Take your time with this one. It calls for pause and reflection.

They are the requirements when reading this poetry anthology, Before Them, We, carefully curated by its editors, Ruth Sutoyé and Jacob Sam-La Rose. Writers from across the African diaspora reach back towards their migrant elders – to those they have met and others who exist only in stories, through half-truths or by a reconstruction from historical facts. Through this lens, using the language of poetry, the reader is presented with multiple ancestral experiences. The words are also refracted through Sutoyé’s eye as a photographer; the images become an illustration of the vibrancy humming beneath each poem, framing generations side by side in thoughtful, questioning, sometimes joyful poses.

‘and in nairobi, didn’t my grandmother hold our mouths open to water, as if it was the sea being cut out of the air, and didn’t we bleach our sheets white, clean after the cats, fill our scars, call it salt and a blessing’

Asmaa Jama – ‘learning to swim’

 

The poems featured here traverse the familiar and introduce new themes. They connect significant and often traumatic experiences that those before us endured so that we might be here. These fragments of lives and relationships are not delivered in an onslaught of information for the reader to try and digest at once. Rather, they unfold in doubles, with each poet given the space to focus on two aspects of their chosen elders – a reminder that no migrant journey or experience takes place in isolation. The works are prefaced by the authors explaining their process, what it took to distil the considered words that linger long after the book is finished.

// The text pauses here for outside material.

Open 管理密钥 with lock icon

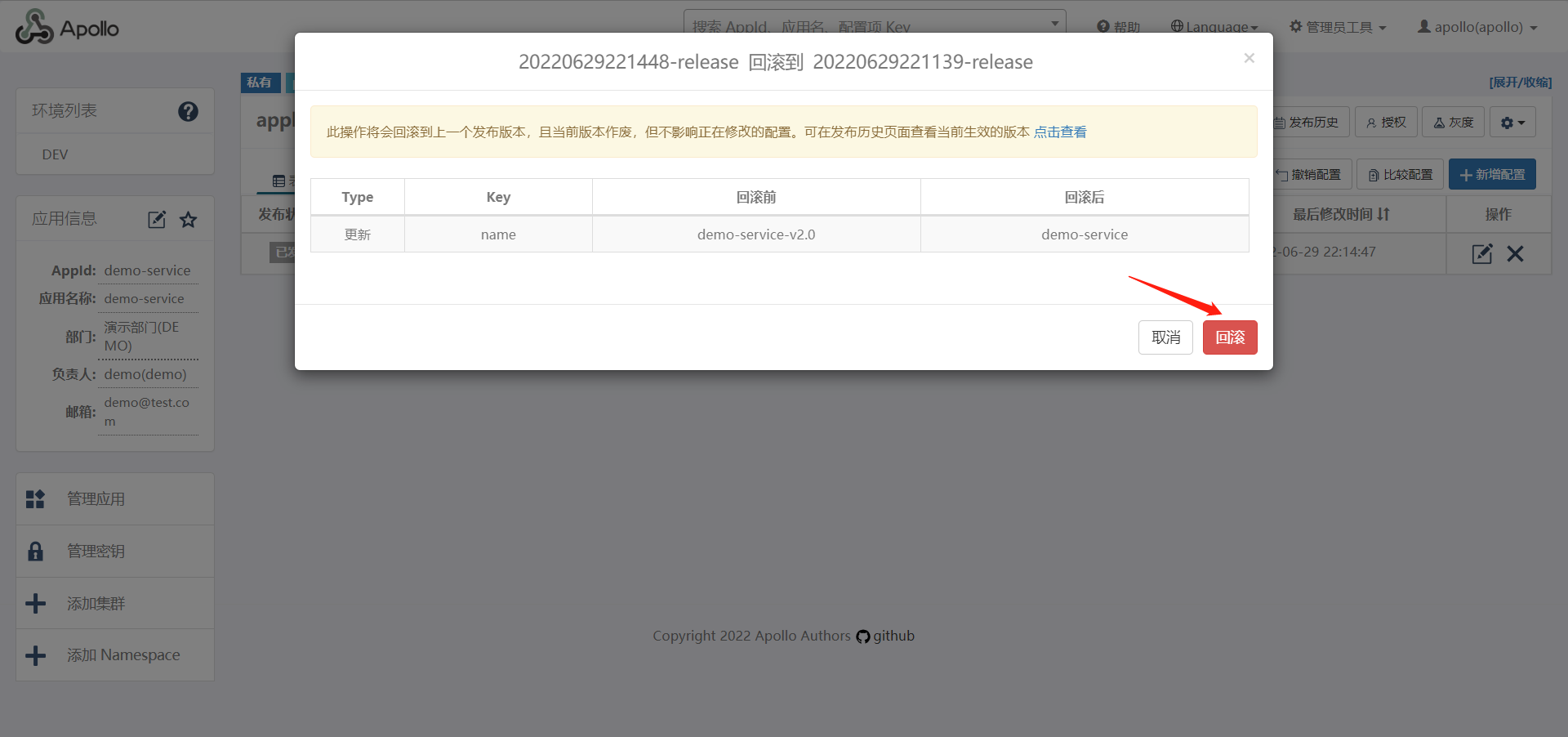point(96,552)
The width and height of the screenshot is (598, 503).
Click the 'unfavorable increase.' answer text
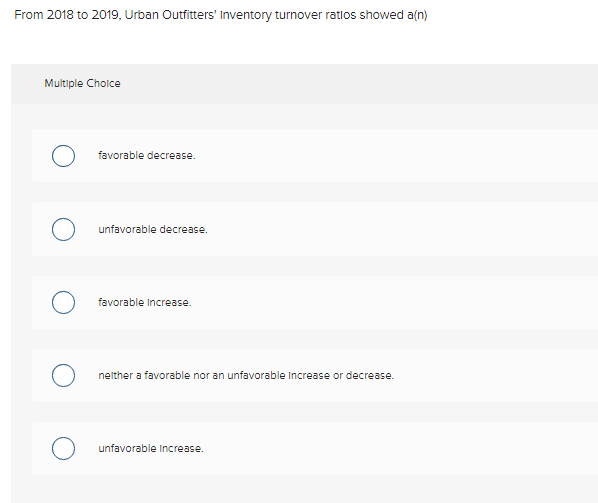pyautogui.click(x=151, y=448)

‘It overwhelmed me, though eventually I remembered that these two people are whole worlds. I’m not sure why I ever thought a single poem could capture them whole. These poems are one single sketch of the space they take up in one single life (mine).’

Sarah Lasoye

 

In some ways, the poems open a meditation on the gaps many of us in the diaspora have learnt to live with when it comes to our African histories. The stories are broken up by the traumas of migration and redistributed piecemeal, sometimes via willing tongues, though often quieted by painful reminders of what was and is not anymore. And there is something to be said for the poets’ ability to tap into a sense of what might be missing, rebuilding and reframing experience so that the essence of it might still be communicated.

‘My mother once said we were descendants of

potters. Withstanding high heat was coded

into our DNA. My mother used to take hot trays

from the oven, bare hands, without flinching.’

Tania Nwachukwu – ‘Oghe’

 

As with any history ripped apart by colonialism and stitched back together by its people in acts of reclamation and healing, hope persists throughout the anthology, in the unexpected and the traditional, things that ground us in the midst of change.

‘I think of Florence. I think of Grandma, and wonder how she felt the day she locked her ambitions away in favour of love. A different kind of security.’